Description of the task ▸ Transcribe, word for word, all of the entries below, and exclude any pictures from the copy.

Provided information ▸
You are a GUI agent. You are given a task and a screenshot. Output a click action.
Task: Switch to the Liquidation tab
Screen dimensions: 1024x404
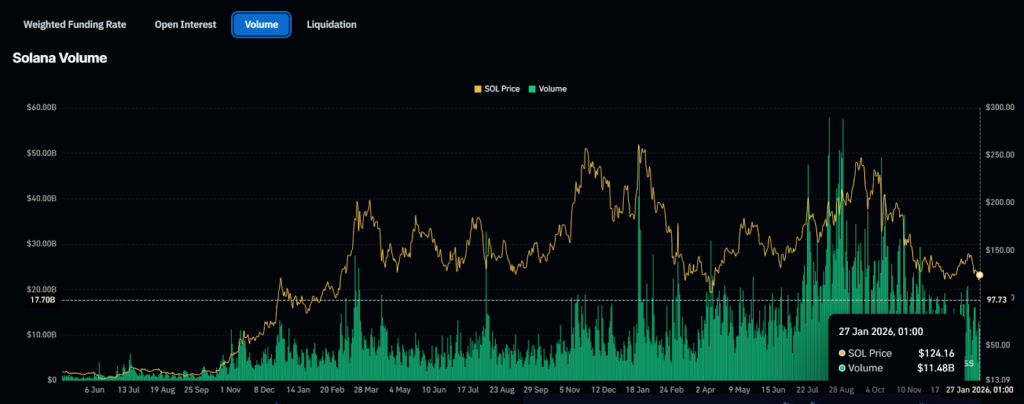[x=331, y=24]
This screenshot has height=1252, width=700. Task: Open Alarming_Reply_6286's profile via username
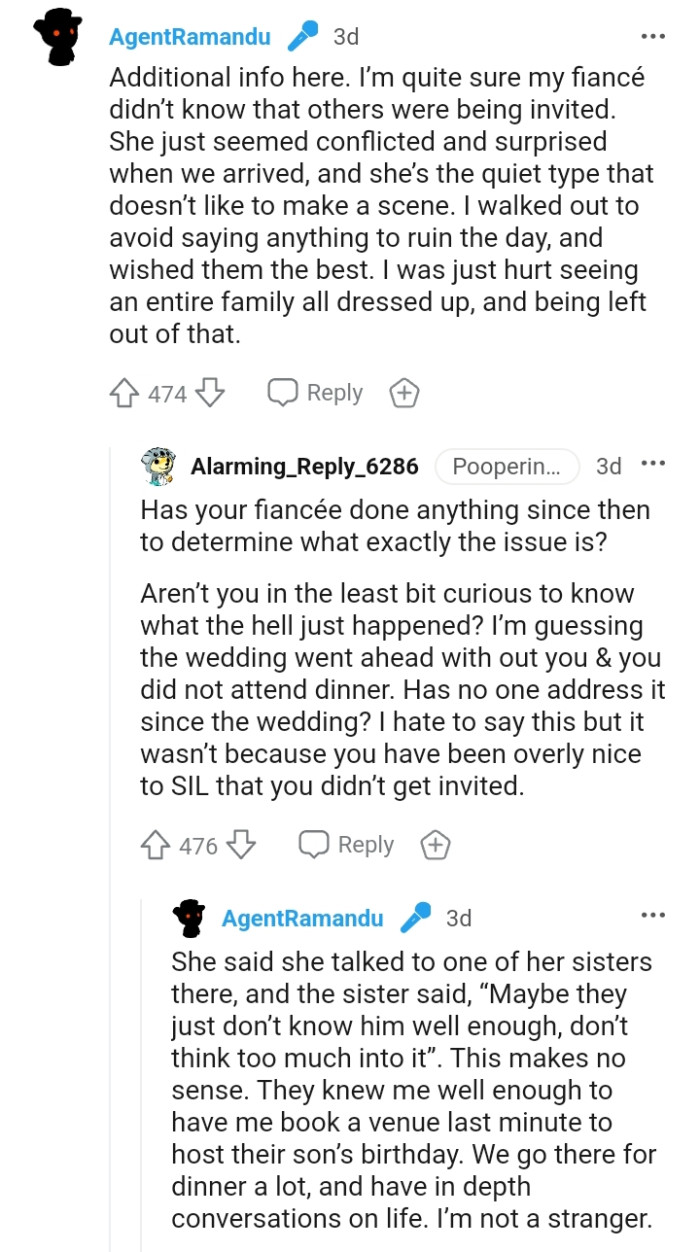tap(305, 466)
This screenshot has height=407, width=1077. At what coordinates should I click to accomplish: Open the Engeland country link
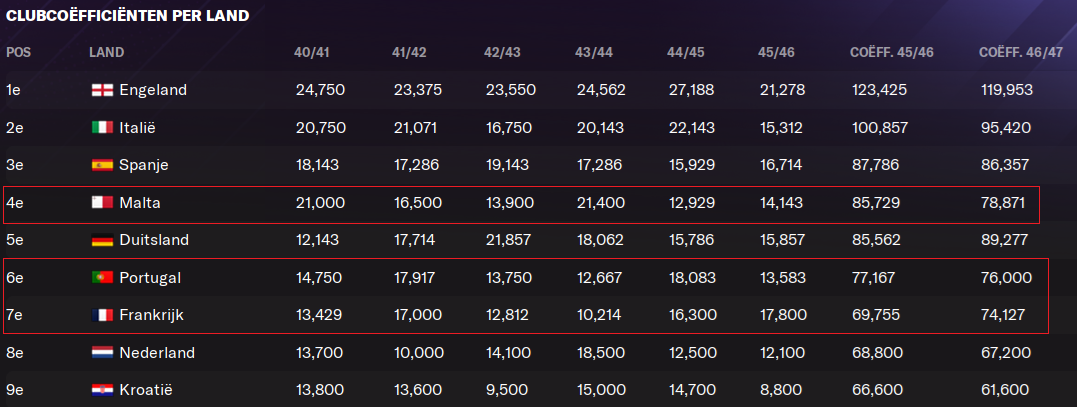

Reply ▸
You are a GUI agent. You are given a task and a screenshot. Output a click action.
Task: Switch to the Liquidation tab
Screen dimensions: 1024x404
[x=331, y=24]
This screenshot has height=1252, width=700. Task: Open Alarming_Reply_6286's profile via username
tap(305, 466)
This screenshot has height=407, width=1077. At what coordinates should I click to accomplish: Open the Engeland country link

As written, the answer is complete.